In early January, the White House announced archival projects from a number of organizations, groups and platforms committed to finding new ways of preserving the Obama administration’s digital history. The goal was to make the content more useful and available to the public.

One of the participating organizations is the non-profit online library Internet Archive, which has been conducting web crawls as part of its End of Term Web Archive to preserve U.S. government websites at the end of presidential administrations. The White House asked the organization to help make the administration's social media data publically accessible, according to Jefferson Bailey, director of web archiving for Internet Archive.

Bailey said White House’s digital strategy team was also interested in an event that would encourage the creative reuse and scholarly analyses of the data. In response, the Internet Archive held the White House Social Media and Gov Data Hackathon on Jan. 7.

The White House provided the URLs of the Whitehouse.gov Drupal site as well as Twitter, Vine and Facebook datasets from 2009 to the present.  (Data from YouTube had not been delivered in time for the event.) The 20-odd hackathon participants also had access to web archive data from current White House websites and press briefings, the End of Term Web Archives from the 2008, 2012 and 2016 projects, 2016 election social media data and text transcripts of President-elect Donald Trump’s candidate speeches.

According to Bailey, participants worked mostly with Twitter and Whitehouse.gov data, extracting text from the homepage, using press briefings or video content and doing data mining projects.

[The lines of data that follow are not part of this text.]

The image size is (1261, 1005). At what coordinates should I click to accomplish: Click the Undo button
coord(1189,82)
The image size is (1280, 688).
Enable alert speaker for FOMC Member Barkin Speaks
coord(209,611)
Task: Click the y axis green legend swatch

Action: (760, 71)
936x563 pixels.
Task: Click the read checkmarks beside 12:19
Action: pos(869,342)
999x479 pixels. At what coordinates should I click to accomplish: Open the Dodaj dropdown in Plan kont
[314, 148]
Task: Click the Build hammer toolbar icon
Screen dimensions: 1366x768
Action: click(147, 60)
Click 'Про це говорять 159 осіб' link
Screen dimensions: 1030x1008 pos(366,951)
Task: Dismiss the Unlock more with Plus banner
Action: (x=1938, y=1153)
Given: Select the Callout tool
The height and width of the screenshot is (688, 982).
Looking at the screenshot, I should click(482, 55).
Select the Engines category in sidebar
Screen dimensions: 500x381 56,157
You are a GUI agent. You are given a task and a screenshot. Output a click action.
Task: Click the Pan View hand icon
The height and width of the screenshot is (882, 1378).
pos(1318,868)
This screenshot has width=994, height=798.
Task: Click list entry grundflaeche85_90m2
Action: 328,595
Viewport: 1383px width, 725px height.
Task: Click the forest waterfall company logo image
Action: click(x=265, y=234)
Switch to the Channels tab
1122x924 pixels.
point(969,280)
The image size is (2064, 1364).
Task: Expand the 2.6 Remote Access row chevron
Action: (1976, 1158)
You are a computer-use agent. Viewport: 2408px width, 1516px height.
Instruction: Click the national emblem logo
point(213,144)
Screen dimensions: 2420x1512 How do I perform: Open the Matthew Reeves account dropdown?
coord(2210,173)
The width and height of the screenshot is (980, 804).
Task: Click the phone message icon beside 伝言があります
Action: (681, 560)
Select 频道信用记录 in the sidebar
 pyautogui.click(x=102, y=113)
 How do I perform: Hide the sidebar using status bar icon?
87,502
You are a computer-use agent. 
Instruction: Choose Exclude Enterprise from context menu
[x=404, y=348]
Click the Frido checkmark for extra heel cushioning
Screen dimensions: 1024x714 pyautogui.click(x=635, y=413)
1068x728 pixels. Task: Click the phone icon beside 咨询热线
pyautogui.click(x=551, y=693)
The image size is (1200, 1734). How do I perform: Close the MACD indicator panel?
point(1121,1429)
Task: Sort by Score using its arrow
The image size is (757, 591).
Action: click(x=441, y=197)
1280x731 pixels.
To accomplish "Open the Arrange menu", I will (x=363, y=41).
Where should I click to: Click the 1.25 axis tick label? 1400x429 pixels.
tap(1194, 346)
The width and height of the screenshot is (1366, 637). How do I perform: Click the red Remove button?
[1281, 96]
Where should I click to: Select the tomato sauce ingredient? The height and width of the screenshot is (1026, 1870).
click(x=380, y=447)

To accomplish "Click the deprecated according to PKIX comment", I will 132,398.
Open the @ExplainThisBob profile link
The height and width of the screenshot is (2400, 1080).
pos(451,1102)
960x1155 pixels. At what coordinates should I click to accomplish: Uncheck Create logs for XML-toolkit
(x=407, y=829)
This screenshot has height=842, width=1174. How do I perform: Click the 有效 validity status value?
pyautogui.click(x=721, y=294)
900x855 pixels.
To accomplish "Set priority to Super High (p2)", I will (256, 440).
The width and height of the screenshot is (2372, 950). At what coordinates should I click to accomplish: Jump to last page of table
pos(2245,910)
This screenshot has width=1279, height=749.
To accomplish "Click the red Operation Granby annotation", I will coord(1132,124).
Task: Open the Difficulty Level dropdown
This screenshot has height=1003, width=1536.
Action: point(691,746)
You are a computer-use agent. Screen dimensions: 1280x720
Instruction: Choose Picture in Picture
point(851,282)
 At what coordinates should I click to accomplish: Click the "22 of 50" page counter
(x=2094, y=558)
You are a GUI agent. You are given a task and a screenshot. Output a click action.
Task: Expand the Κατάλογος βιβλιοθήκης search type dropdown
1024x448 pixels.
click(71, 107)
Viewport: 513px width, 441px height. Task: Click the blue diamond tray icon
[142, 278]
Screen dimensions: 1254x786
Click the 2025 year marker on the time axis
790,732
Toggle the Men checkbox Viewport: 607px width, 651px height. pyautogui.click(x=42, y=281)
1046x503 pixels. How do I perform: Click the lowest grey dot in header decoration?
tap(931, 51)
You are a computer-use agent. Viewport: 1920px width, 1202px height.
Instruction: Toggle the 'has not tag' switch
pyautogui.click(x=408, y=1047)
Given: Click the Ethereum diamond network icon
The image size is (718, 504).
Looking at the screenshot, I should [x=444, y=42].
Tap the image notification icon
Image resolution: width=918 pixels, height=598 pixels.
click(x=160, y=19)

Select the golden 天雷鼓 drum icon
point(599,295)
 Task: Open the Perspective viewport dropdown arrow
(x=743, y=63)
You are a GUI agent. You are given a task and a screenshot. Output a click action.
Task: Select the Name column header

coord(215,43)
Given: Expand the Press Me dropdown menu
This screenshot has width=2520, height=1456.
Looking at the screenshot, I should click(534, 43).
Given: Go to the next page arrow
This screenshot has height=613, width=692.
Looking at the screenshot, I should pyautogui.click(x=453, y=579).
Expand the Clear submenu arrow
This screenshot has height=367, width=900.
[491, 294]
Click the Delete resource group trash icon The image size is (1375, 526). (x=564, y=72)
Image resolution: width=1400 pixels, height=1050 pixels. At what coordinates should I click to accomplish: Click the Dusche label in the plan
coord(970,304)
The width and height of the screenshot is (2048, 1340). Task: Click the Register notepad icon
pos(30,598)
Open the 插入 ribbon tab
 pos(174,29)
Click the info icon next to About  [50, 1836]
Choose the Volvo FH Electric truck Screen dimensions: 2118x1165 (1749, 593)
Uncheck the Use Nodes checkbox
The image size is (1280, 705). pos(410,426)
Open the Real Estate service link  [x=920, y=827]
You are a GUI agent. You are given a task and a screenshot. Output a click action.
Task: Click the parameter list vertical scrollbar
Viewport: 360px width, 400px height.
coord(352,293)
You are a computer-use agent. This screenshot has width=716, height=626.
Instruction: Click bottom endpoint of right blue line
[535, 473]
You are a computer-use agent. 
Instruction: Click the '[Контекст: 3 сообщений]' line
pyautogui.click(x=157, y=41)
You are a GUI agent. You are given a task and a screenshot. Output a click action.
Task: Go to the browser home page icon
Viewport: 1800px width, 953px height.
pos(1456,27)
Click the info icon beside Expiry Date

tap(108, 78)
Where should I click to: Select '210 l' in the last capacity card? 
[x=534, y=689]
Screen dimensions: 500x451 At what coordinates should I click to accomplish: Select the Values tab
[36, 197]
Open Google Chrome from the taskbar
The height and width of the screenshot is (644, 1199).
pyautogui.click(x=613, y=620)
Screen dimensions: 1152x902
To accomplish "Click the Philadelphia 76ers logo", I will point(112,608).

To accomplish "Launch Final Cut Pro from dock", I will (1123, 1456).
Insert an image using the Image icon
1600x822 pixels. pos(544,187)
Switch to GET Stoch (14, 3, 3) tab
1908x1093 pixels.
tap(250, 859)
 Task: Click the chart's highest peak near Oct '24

They analyzed how often different White House social media accounts were active, and found the most mentioned names and places in press briefings from the past eight years.

Yet time was limited. “It’s kind of hard to work with the datasets because we didn’t have a lot of time to prep it to save people from having to do some of that work,” Bailey said. Though no tools were built, some participants planned to create exploratory layers on top of the data after they had mined it and cleaned it up.

The Internet Archive has made all this data public and downloadable at Archive.org, and it plans to hold more hackathons as additional federal social media data becomes available. Considering most data files were JSON or CSV, receiving and storing the data was not challenging, as Internet Archive collects tens of terabytes a day. Bailey said the Facebook dataset was the largest at about 5 gigabytes, but he anticipates the files from YouTube to be much larger.

The organization will continue to archive federal agency social media content and compile the high-volume End of Term Archives. It has already launched its Trump Archive of speeches, interviews and debates, but will have to wait and see what White House social media data the next administration makes available, Bailey said.

In a recent blog post, the White House explained how the next administration can continue to use the social digital channels it has created. The National Archives and Records Administration will maintain the Obama Administration archived content posted to these social media accounts on the platforms they were created on, but with slightly altered account handles.